— ABOUT THIS EXERCISE —
Write out the data below exactly, from its first line to the line containing "This screenshot has width=1480, height=812.", that line included.

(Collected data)
################

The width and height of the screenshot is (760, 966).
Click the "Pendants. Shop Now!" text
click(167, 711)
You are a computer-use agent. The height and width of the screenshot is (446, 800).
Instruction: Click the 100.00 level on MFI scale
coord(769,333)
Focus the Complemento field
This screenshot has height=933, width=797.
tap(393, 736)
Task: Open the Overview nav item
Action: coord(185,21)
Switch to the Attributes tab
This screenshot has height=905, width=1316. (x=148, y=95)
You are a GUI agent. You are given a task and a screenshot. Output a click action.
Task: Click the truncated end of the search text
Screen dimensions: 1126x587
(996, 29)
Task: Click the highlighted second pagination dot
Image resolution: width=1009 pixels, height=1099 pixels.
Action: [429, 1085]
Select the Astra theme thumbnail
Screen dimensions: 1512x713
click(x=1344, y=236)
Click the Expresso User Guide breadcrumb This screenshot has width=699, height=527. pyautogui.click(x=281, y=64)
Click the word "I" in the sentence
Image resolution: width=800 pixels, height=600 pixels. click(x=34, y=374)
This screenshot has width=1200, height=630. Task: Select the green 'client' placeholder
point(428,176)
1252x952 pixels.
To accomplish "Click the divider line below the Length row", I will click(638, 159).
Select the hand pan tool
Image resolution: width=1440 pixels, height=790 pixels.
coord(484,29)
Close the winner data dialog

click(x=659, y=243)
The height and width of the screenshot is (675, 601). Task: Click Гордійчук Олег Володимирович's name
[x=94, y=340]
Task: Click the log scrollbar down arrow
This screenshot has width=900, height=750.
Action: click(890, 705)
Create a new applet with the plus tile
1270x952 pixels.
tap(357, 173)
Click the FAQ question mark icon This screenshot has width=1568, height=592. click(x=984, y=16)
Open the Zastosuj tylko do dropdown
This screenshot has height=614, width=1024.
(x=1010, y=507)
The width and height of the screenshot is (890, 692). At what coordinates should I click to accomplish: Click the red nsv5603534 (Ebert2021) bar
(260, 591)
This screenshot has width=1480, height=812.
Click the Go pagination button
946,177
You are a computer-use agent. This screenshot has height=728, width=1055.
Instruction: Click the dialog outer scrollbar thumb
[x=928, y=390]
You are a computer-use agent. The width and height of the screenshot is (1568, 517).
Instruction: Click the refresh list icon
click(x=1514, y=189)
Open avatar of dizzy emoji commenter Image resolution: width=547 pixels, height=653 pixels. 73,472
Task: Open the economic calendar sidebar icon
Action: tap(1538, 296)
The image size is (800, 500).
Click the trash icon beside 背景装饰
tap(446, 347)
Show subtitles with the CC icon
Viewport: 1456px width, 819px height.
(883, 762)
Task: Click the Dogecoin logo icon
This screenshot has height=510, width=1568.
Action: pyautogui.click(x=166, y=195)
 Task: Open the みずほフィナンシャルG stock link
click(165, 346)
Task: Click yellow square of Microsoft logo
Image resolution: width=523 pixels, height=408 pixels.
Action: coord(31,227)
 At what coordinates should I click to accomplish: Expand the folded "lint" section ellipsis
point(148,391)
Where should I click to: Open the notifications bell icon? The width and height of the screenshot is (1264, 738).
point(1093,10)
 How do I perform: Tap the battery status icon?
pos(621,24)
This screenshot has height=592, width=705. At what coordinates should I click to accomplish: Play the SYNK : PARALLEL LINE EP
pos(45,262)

################

— FINISHED TASK —
The width and height of the screenshot is (760, 966).
Click the "Pendants. Shop Now!" text
click(167, 711)
You are a computer-use agent. The height and width of the screenshot is (446, 800).
Instruction: Click the 100.00 level on MFI scale
coord(769,333)
Focus the Complemento field
This screenshot has height=933, width=797.
tap(393, 736)
Task: Open the Overview nav item
Action: coord(185,21)
Switch to the Attributes tab
This screenshot has height=905, width=1316. (x=148, y=95)
You are a GUI agent. You are given a task and a screenshot. Output a click action.
Task: Click the truncated end of the search text
Screen dimensions: 1126x587
(996, 29)
Task: Click the highlighted second pagination dot
Image resolution: width=1009 pixels, height=1099 pixels.
Action: [429, 1085]
Select the Astra theme thumbnail
Screen dimensions: 1512x713
click(x=1344, y=236)
Click the Expresso User Guide breadcrumb This screenshot has width=699, height=527. pyautogui.click(x=281, y=64)
Click the word "I" in the sentence
Image resolution: width=800 pixels, height=600 pixels. click(x=34, y=374)
This screenshot has width=1200, height=630. Task: Select the green 'client' placeholder
point(428,176)
1252x952 pixels.
To accomplish "Click the divider line below the Length row", I will click(638, 159).
Select the hand pan tool
Image resolution: width=1440 pixels, height=790 pixels.
coord(484,29)
Close the winner data dialog

click(x=659, y=243)
The height and width of the screenshot is (675, 601). Task: Click Гордійчук Олег Володимирович's name
[x=94, y=340]
Task: Click the log scrollbar down arrow
This screenshot has width=900, height=750.
Action: click(890, 705)
Create a new applet with the plus tile
1270x952 pixels.
tap(357, 173)
Click the FAQ question mark icon This screenshot has width=1568, height=592. click(x=984, y=16)
Open the Zastosuj tylko do dropdown
This screenshot has height=614, width=1024.
(x=1010, y=507)
The width and height of the screenshot is (890, 692). At what coordinates should I click to accomplish: Click the red nsv5603534 (Ebert2021) bar
(260, 591)
This screenshot has width=1480, height=812.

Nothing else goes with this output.